The number of views in the data

Type: int

Examples

>>> from mvlearn.semi_supervised import CTRegressor
>>> from sklearn.neighbors import KNeighborsRegressor
>>> import numpy as np
>>> # X1 and X2 are the 2 views of the data
>>> X1 = [[0], [1], [2], [3], [4], [5], [6]]
>>> X2 = [[2], [3], [4], [6], [7], [8], [10]]
>>> y = [10, 11, 12, 13, 14, 15, 16]
>>> # Converting some of the labeled values to nan
>>> y_train = [10, np.nan, 12, np.nan, 14, np.nan, 16]
>>> knn1 = KNeighborsRegressor(n_neighbors = 2)
>>> knn2 = KNeighborsRegressor(n_neighbors = 2)
>>> ctr = CTRegressor(knn1, knn2, k_neighbors = 2, random_state =  42)
>>> ctr = ctr.fit([X1, X2], y_train)
>>> pred = ctr.predict([X1, X2])
>>> print("True value\n{}".format(y))
True value
[10, 11, 12, 13, 14, 15, 16]
>>> print("Predicted value\n{}".format(pred))
Predicted value
[10.75 11.25 11.25 13.25 13.25 14.75 15.25]

Notes

Multi-view co-training is most helpful for tasks in semi-supervised learning where each view offers unique information not seen in the other. As is shown in the example notebooks for using this algorithm, multi-view co-training can provide good regression results even when number of unlabeled samples far exceeds the number of labeled samples. This regressor uses 2 sklearn regressors which work individually on each view but which share information and thus result in improved performance over looking at the views completely separately. The regressor needs to be KNeighborsRegressor, as described in the 3.

Algorithm: Given

a set L1, L2 having labeled training

samples of each view respectively

a set U of unlabeled samples

Create a pool U' of examples by choosing examples at random from U

Use L1 to train a regressor h1 (estimator1) that considers only the view1 portion of the data (i.e. Xs[0])

Use L2 to train a regressor h2 (estimator2) that considers only the view2 portion of the data (i.e.

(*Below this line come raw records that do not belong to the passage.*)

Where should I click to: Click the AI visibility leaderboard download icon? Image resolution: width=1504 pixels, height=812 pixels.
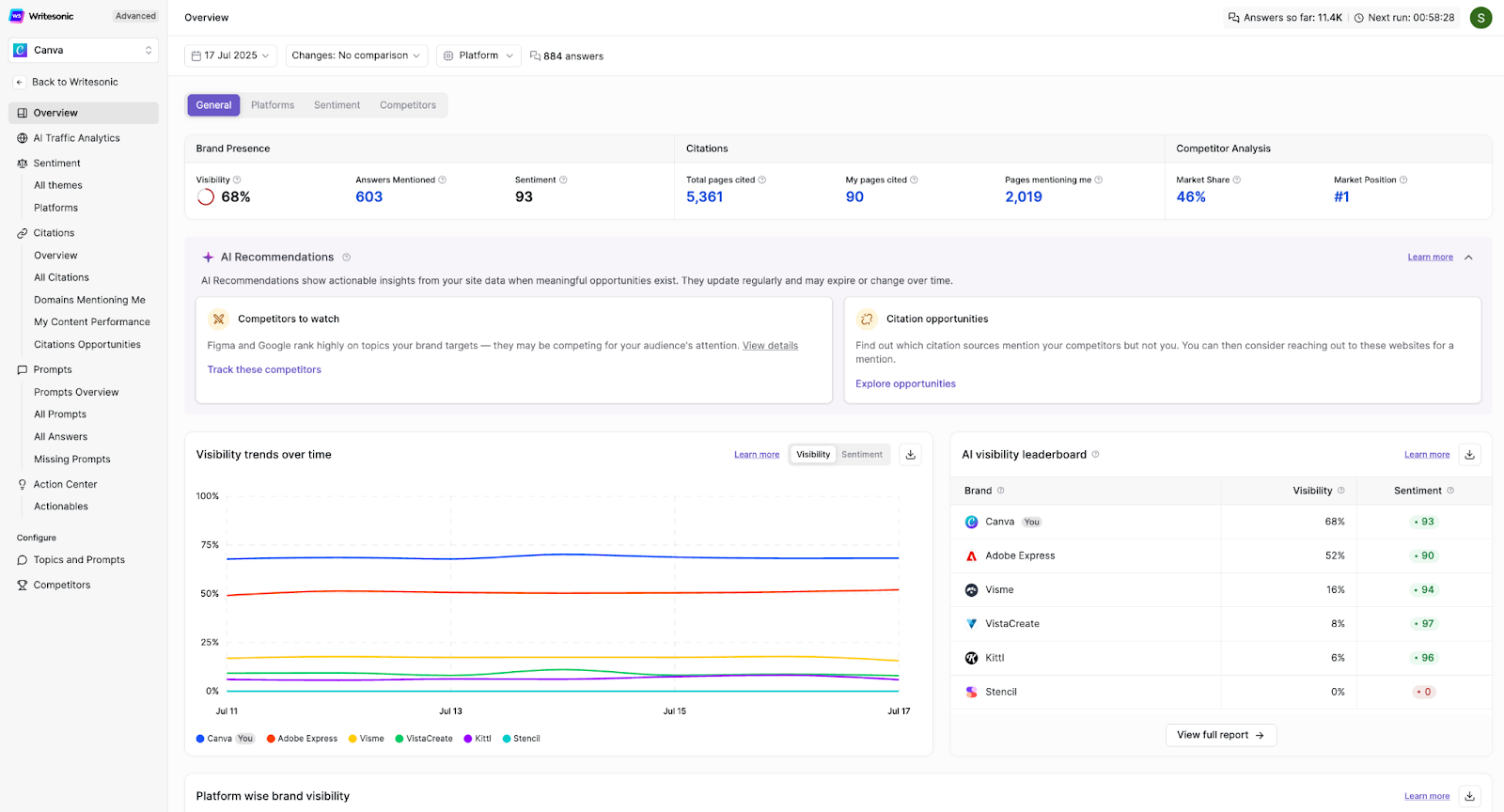click(1469, 455)
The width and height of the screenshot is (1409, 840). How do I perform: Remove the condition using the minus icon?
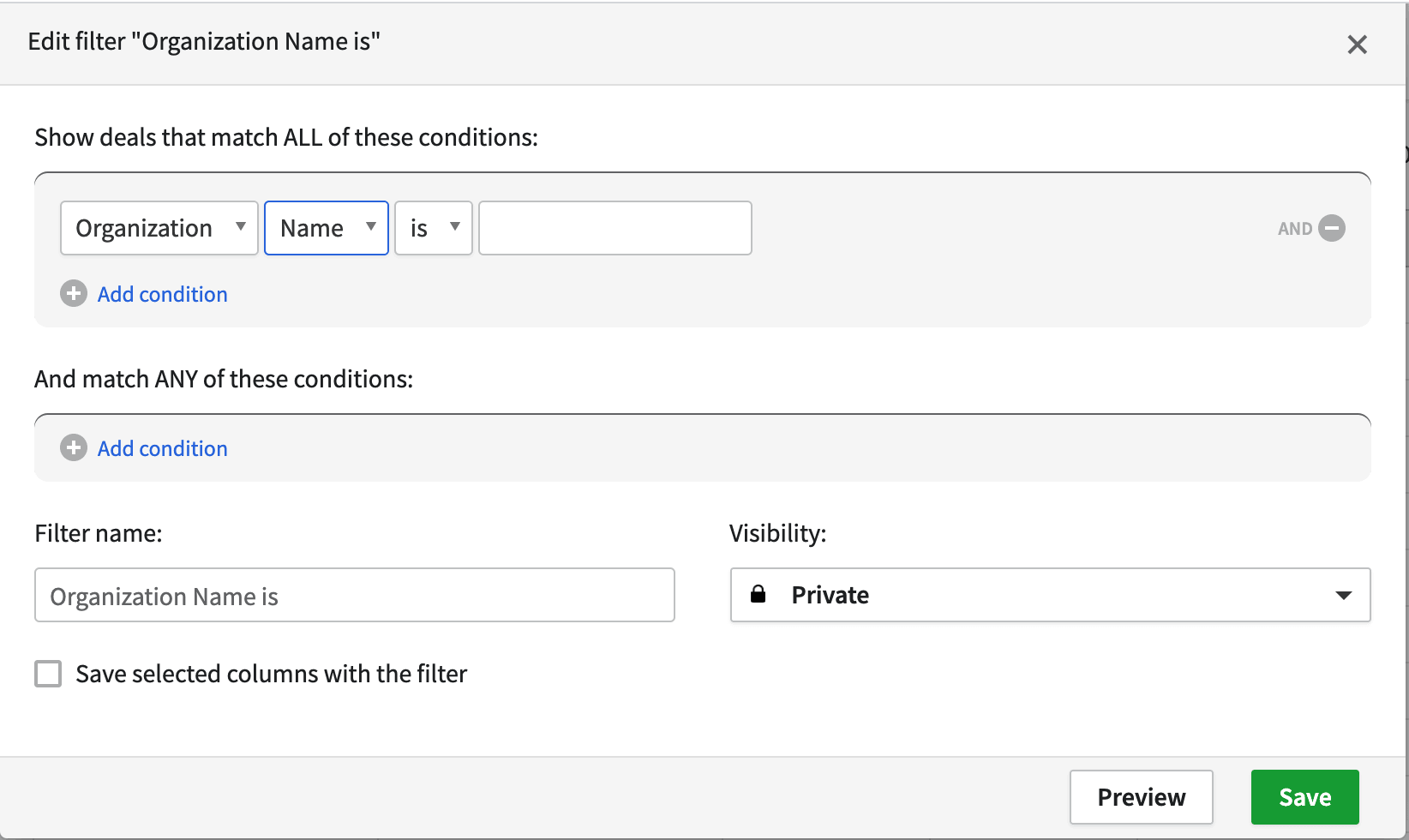click(1332, 228)
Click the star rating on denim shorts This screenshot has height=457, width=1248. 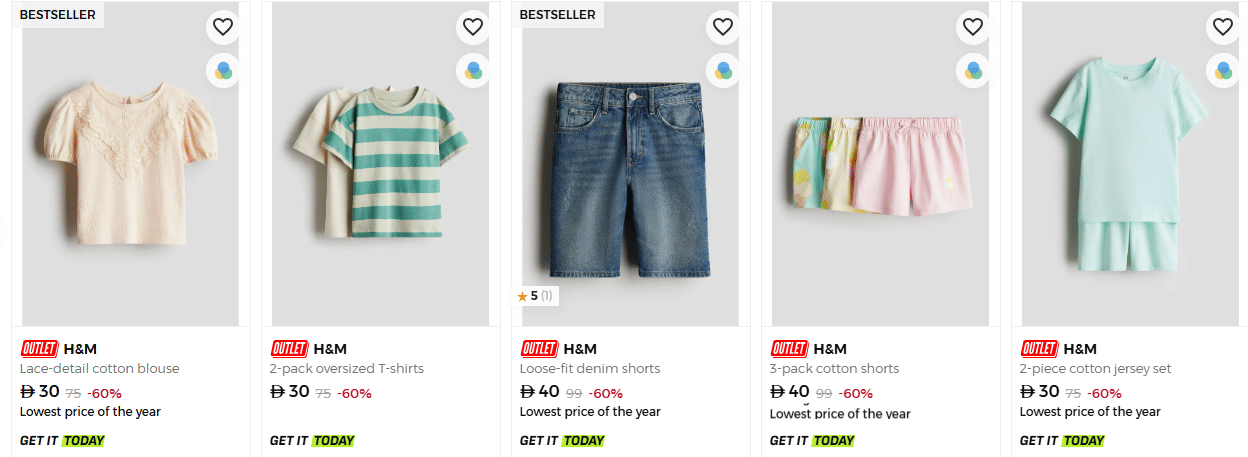click(534, 296)
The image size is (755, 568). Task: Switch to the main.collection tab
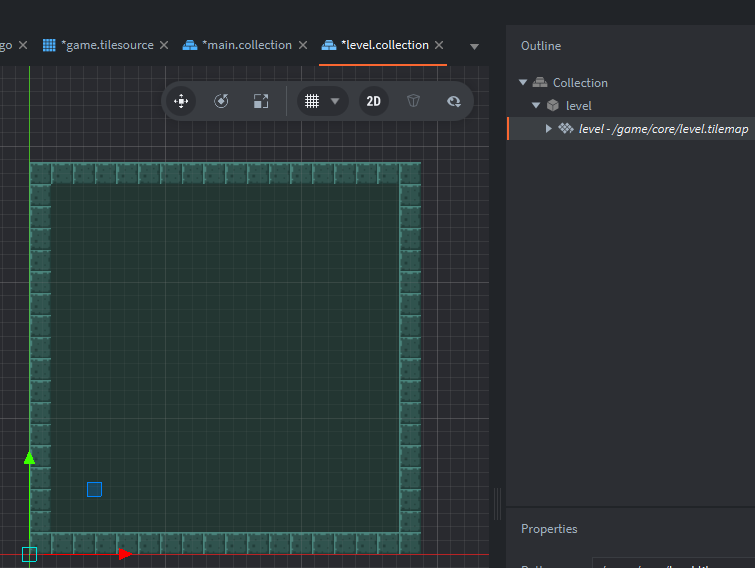[x=246, y=45]
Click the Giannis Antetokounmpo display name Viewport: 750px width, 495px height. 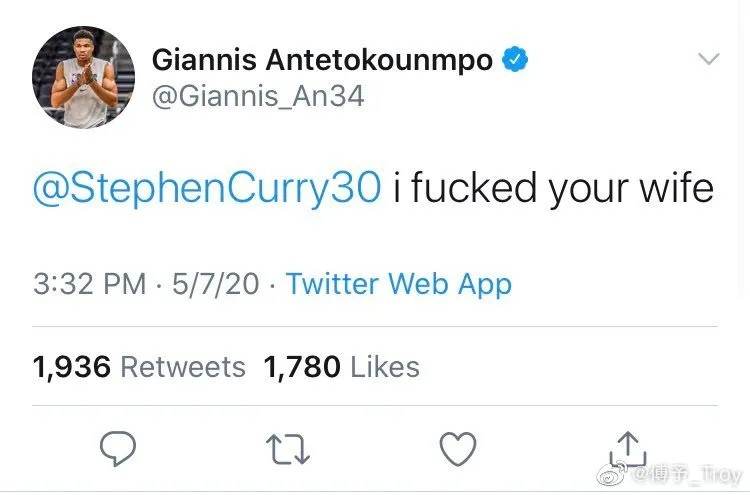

Xs[1])

Loop for T iterations

for each view j

for each u in U'

Calculate the neighbors of u

Predict the value of u using hj estimator

create a new estimator hj' with same parameters

as that of hj and train it on the data (Lj union u) * predict the value of neighbors from estimator hj and calculate the mean squared error with respect to original values * predict the value of neighbors from the new estimator hj' and calculate the mean squared error with respect to original values * calculate the difference between the two errors * store the error in a list named deltaj

select the index with maximum positive value from both

the delta1 and delta2 * let the indexes selected be index1 and index2 * Add the index1 to L2 * Add the index2 to L1 * Remove the selected index from U' and replenish it by taking unlabeled index from U * Use L1 to train the regressor h1 * Use L2 to train the regressor h2

References

3(1,2,3): Zhou, Zhi-Hua and Li, Ming. "Semi-supervised regression with co-training." In Proceedings of the 19th International Joint Conference on Artificial Intelligence, page 908–913, 2005
4: Goldman, Sally, and Yan Zhou. "Enhancing supervised learning with unlabeled data." In Proceedings of the Eleventh Annual Conference on Computational Learning Theory, 2000.